Records:
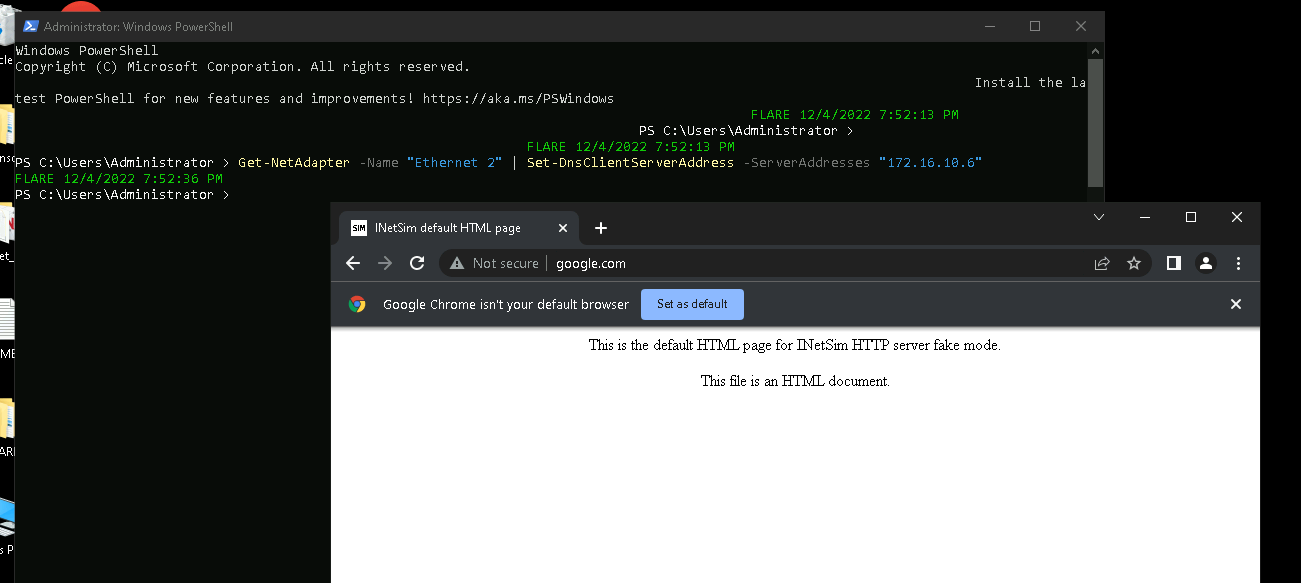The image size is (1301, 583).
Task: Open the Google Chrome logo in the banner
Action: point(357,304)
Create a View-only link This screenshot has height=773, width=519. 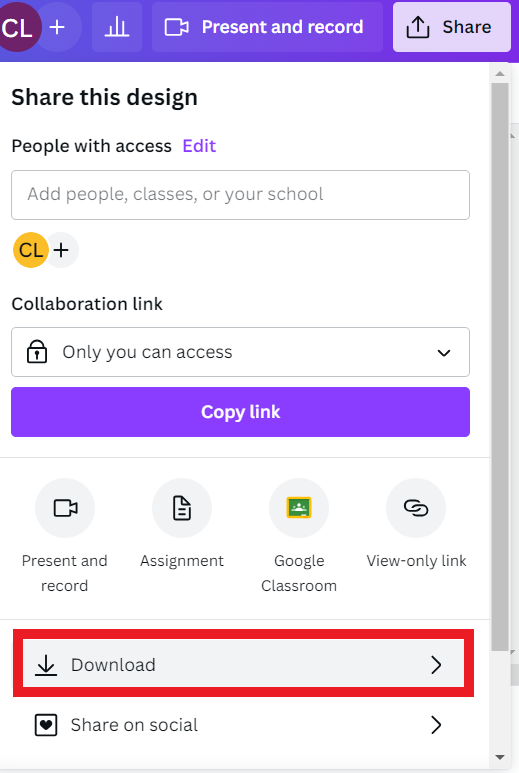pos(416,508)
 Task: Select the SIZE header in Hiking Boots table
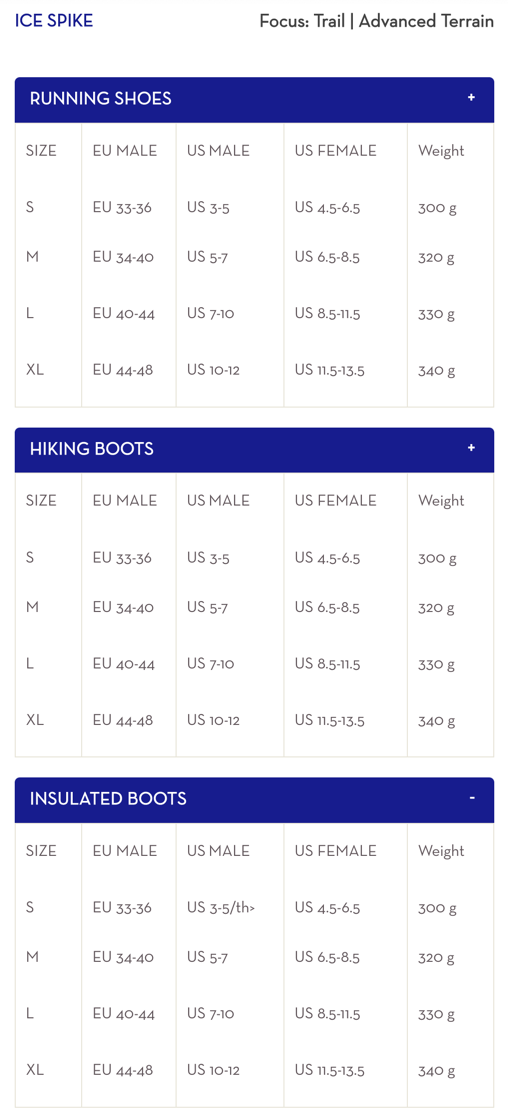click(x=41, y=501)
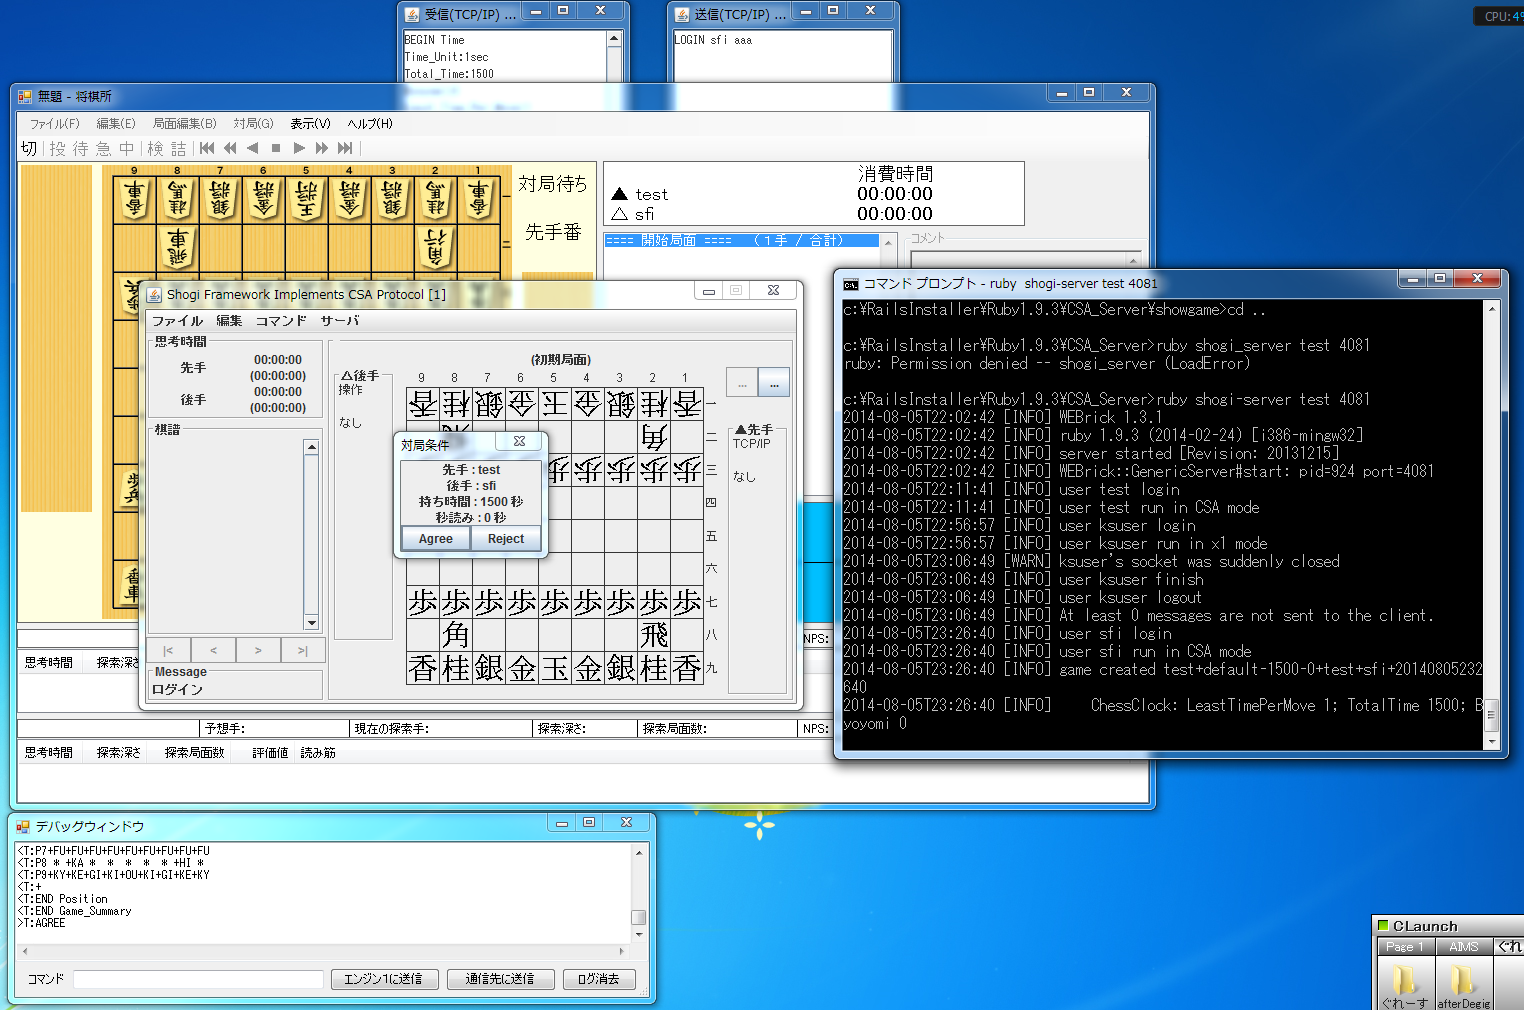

What is needed:
Please give again only those lines that run from the one containing "Task: Select the" through the final line of the listing, both included, exactly as written and without pictures.

Task solution:
 Task: Select the SIZE header in Hiking Boots table
click(x=41, y=501)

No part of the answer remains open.